## Material for this exercise

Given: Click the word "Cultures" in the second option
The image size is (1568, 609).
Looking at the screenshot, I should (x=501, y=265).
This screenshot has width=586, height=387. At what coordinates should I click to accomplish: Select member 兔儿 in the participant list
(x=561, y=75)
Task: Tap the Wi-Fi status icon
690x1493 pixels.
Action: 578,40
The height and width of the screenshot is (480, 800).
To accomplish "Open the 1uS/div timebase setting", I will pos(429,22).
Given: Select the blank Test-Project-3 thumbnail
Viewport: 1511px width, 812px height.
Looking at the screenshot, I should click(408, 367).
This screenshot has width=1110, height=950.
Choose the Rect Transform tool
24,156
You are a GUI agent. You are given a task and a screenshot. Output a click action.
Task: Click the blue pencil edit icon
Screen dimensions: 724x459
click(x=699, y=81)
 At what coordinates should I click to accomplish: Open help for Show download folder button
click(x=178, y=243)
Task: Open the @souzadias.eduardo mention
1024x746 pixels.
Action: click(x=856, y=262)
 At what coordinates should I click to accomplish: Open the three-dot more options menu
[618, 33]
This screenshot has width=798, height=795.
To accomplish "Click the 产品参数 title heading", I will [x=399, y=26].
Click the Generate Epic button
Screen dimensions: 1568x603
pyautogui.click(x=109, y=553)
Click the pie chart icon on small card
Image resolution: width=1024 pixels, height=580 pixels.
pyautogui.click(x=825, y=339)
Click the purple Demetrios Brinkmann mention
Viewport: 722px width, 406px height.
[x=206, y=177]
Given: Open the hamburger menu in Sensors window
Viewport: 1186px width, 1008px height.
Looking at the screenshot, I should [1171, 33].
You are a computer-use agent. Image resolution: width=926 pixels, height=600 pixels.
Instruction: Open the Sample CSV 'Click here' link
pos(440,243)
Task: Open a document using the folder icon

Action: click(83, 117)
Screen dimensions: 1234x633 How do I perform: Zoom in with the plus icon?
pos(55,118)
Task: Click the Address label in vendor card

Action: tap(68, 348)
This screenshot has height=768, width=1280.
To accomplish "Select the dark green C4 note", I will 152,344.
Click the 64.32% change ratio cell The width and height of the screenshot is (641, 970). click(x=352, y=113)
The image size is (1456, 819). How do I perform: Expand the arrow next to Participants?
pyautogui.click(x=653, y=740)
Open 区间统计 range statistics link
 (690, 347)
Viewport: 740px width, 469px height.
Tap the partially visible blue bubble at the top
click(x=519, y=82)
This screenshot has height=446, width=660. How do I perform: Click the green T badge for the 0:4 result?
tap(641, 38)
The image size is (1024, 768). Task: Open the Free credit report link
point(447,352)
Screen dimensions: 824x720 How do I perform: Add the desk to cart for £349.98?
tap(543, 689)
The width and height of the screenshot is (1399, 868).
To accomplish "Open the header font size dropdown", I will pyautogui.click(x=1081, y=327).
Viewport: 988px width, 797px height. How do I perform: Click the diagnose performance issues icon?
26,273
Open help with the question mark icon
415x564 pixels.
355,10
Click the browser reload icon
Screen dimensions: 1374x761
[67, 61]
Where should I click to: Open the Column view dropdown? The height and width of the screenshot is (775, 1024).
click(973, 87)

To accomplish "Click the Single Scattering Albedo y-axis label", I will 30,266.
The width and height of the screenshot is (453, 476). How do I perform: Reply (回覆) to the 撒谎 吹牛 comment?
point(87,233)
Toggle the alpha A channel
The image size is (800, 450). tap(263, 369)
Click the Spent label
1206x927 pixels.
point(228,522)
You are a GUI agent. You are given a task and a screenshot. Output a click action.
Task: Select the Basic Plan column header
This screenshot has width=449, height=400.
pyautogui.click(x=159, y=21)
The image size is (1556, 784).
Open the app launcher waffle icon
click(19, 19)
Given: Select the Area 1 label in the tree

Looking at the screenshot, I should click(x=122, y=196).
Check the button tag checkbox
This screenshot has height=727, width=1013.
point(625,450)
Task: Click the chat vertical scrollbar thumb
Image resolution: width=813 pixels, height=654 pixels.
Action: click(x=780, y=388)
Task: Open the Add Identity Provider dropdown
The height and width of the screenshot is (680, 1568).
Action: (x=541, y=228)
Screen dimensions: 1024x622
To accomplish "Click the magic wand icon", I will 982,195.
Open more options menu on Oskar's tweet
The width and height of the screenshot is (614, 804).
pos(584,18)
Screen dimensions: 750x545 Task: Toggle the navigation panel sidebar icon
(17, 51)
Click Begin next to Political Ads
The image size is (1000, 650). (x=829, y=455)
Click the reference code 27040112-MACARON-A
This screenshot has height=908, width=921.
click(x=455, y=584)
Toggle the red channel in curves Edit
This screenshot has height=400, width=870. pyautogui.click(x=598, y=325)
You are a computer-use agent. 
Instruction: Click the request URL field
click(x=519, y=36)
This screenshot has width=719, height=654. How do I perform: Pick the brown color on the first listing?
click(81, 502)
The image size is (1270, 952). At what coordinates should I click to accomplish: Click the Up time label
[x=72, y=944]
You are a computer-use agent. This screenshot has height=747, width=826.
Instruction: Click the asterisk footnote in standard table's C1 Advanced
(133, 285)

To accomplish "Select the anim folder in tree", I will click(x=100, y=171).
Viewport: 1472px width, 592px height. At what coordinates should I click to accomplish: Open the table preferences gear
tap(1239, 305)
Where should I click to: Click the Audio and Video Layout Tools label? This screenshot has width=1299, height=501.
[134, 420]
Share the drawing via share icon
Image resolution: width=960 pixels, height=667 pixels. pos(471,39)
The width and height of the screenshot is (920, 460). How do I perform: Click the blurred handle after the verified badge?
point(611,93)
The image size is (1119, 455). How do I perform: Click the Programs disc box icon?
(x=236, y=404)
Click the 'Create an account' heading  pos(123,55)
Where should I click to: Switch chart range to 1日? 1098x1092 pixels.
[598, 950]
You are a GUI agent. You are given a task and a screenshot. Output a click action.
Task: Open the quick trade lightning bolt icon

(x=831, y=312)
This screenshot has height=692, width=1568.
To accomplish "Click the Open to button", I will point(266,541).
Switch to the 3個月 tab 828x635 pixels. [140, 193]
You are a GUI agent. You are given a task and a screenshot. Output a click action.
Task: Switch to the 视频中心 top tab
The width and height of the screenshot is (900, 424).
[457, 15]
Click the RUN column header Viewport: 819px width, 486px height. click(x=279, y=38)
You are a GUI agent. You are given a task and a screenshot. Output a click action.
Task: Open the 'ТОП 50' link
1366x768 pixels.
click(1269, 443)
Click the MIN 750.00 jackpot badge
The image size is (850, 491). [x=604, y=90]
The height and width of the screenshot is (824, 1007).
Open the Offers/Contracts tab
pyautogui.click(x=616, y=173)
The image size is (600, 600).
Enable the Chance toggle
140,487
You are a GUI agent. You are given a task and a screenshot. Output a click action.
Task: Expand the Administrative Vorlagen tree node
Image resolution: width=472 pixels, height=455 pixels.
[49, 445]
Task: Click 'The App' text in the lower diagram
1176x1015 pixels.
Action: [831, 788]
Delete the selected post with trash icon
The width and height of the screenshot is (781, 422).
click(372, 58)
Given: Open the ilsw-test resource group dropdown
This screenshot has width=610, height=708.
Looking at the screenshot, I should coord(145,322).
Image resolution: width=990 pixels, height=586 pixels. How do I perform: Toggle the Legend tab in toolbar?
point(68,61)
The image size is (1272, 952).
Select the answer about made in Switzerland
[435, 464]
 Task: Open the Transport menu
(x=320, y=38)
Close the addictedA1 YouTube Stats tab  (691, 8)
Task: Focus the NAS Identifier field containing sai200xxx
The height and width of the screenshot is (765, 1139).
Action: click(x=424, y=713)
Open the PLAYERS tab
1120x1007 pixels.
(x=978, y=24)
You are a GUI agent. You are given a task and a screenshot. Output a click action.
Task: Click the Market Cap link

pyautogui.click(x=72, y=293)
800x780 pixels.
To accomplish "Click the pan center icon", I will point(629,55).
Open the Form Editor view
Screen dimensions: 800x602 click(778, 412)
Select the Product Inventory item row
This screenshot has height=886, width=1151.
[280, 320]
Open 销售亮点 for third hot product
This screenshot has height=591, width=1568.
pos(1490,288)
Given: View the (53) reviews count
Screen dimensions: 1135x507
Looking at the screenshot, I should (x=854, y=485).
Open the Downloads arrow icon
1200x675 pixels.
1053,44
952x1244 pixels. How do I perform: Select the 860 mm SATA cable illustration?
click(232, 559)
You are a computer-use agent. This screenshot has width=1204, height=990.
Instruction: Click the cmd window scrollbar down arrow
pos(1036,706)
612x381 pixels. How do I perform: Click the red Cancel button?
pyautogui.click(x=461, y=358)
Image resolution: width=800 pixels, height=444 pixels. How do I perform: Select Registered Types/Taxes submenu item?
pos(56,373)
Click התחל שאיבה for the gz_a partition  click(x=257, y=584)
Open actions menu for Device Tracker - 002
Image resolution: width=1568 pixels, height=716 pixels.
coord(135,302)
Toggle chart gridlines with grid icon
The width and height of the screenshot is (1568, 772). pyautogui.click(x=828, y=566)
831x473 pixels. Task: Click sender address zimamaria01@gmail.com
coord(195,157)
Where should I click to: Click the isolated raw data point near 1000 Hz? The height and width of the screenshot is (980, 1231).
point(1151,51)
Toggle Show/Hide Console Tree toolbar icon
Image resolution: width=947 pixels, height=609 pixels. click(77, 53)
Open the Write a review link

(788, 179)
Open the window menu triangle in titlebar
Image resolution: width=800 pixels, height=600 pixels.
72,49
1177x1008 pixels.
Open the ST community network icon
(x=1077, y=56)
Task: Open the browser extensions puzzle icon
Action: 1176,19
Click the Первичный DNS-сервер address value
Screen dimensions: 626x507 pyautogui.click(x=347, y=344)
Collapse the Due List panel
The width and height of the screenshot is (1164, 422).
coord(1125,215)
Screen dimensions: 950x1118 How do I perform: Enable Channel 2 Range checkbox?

## About this exercise
Could you please give the number of lines in the data above that contain the word "computer"? Only the number is needed.

## Reply to the exercise
4